The use of honey in the treatment of pressure sores has been found to be one of the most effective treatments. If people are interested in that, I will explain later how it works.


(Slide62) This is equipment that was designed in PROJIMO to test how much pressure is on the backside to avoid pressure sores. The person can use it to know the importance of changing positions and how that lowers pressures over the bony areas to prevent sores.


(Slide 63) One of the wonderful things that has happened in PROJIMO is to see the transformation that takes place in some of these young people coming out of this sub-culture of drugs, violence and crime. Some of them have become the most loving, caring rehabilitation workers you can imagine. Like the three men here who are providing exercises to a child with muscular dystrophy. One of the wonderful things that has happened in PROJIMO is to see the transformation that takes place in some of these young people coming out of this sub-culture of drugs, violence and crime. Some of them have become the most loving, caring rehabilitation workers you can imagine.

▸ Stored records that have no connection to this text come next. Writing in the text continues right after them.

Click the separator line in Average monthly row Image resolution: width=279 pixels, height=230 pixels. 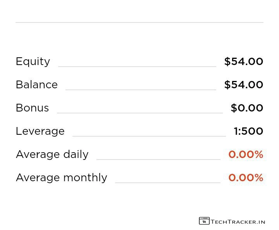pos(167,182)
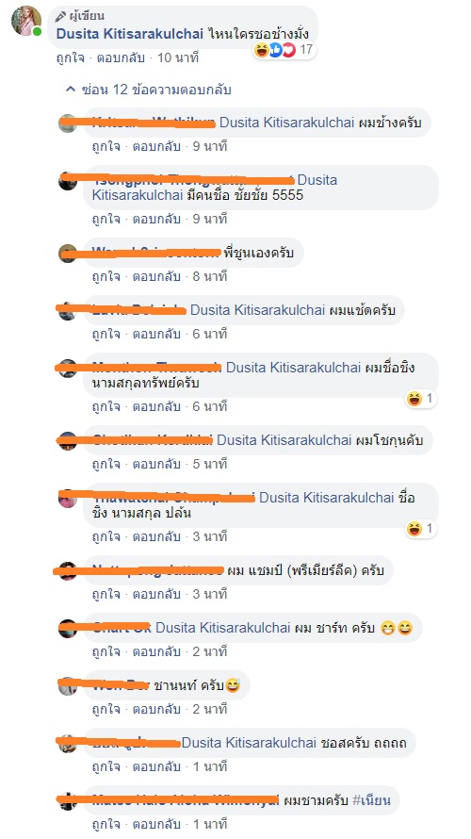Like the reply saying ผมช้างครับ
The height and width of the screenshot is (839, 471).
pos(106,147)
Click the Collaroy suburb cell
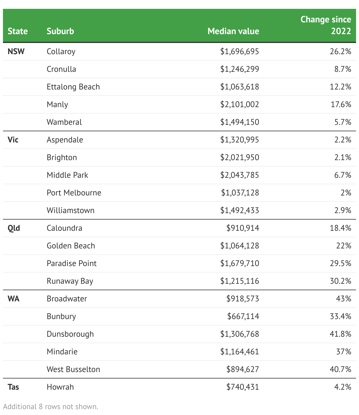This screenshot has width=359, height=415. coord(61,52)
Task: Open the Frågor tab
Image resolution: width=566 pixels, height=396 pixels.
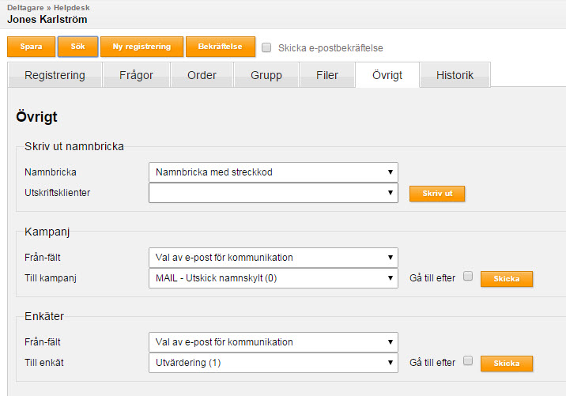Action: point(137,75)
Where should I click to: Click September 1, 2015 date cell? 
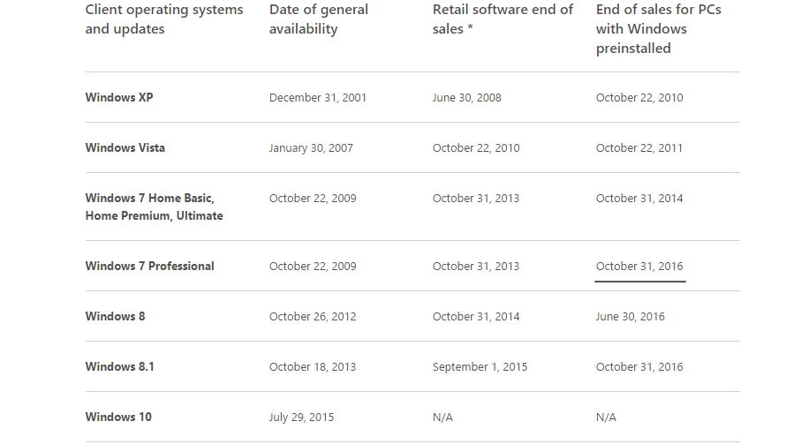pos(480,367)
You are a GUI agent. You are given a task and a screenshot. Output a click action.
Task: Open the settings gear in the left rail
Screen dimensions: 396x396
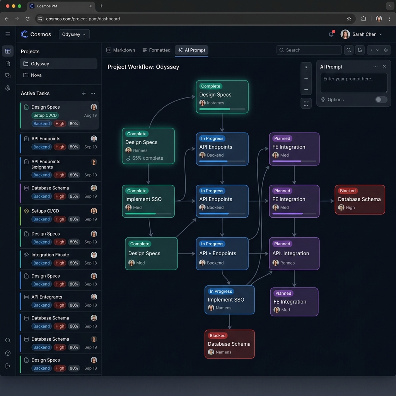coord(8,88)
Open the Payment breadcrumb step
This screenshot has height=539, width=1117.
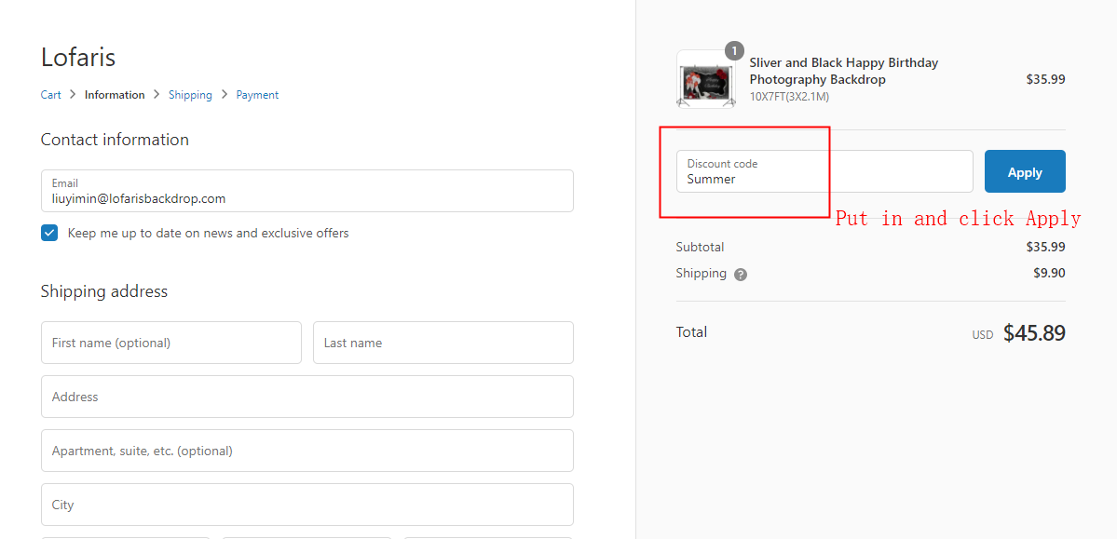257,95
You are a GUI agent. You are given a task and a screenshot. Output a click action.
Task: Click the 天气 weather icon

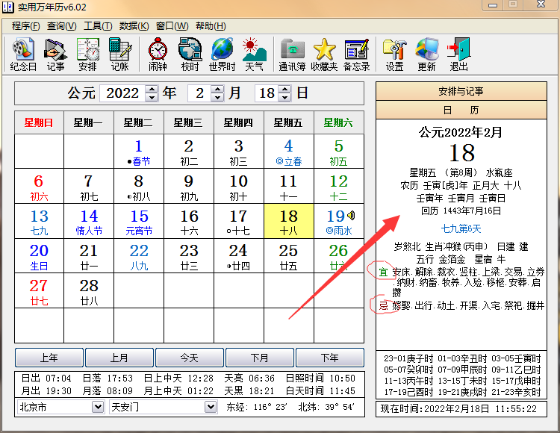[x=254, y=54]
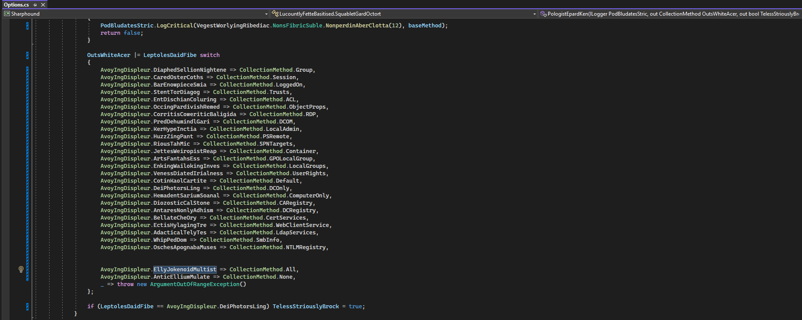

Like the three men here who are providing exercises to a child with muscular dystrophy.


(Slide 64) This is another one of the young men, who came out of the subculture of violence, who has become a master wheelchair builder.


(Slide 65) Another one of the spinal cord injured persons is making wheelchairs.


(Slide 66) Here is Mari and the mother of a child with cerebral palsy. This mother came from a thousand miles away because the doctors told her that her child was a vegetable and that there was no hope for her. So the mother and child stayed for two years at PROJIMO. The mother became a very good rehabilitation worker and the child advanced enormously. Since then, this mother married another worker in PROJIMO, went to another state in Mexico, and started a new community-based program. In this way, the program has been multiplying around Mexico.


(Slide 67) This is the last slide. It shows a young doctor who when he was graduating from medical school, had a car accident. He broke his neck and became quadriplegic. He spent months in the government hospital where he developed pressure sores, urinary infection and severe depression. Then he was brought to PROJIMO. He was very hard to work with because being a doctor he thought those villagers, disabled villagers at that, couldn’t help him at all. But his sores gradually healed and his infection cleared up. The PROJIMO team taught him how to begin to use his hands to grip things. So he was able to start practicing medicine again. Victor, the doctor, decided to stay in the villages to help the poor people who couldn’t afford the expensive medical care in the cities. So we feel very happy with this transformation and humanizing of a doctor. Mexico City has over 5,000 unemployed doctors who refuse to go to the parts of the country where there are no doctors at all.


Conclusion

PROJIMO believes very much in what a disabled activist in Zimbabwe, Africa said, “It is society that needs to be rehabilitated." We’ll leave it at that.

We’ve run a little late but I would like to remind people that some of the books that have grown out of the program in Mexico. We don’t have many copies available here. But you can take a look at some of them here. There are some order forms if you are interested in them. One of the most recent books is called “Questioning the Solution”. The subtitle is “Politics of Primary Health Care and Child Survival”. Mr. Yoshi Ikesumi and a group of his friends have translated this book into Japanese. It is available outside here for anyone who wants to buy it. It looks at the question of health care and social justice and working towards a society for all in every sense. For anybody who’s interested in the book in English, I have just a few copies here. I will sign the books for those who want it signed.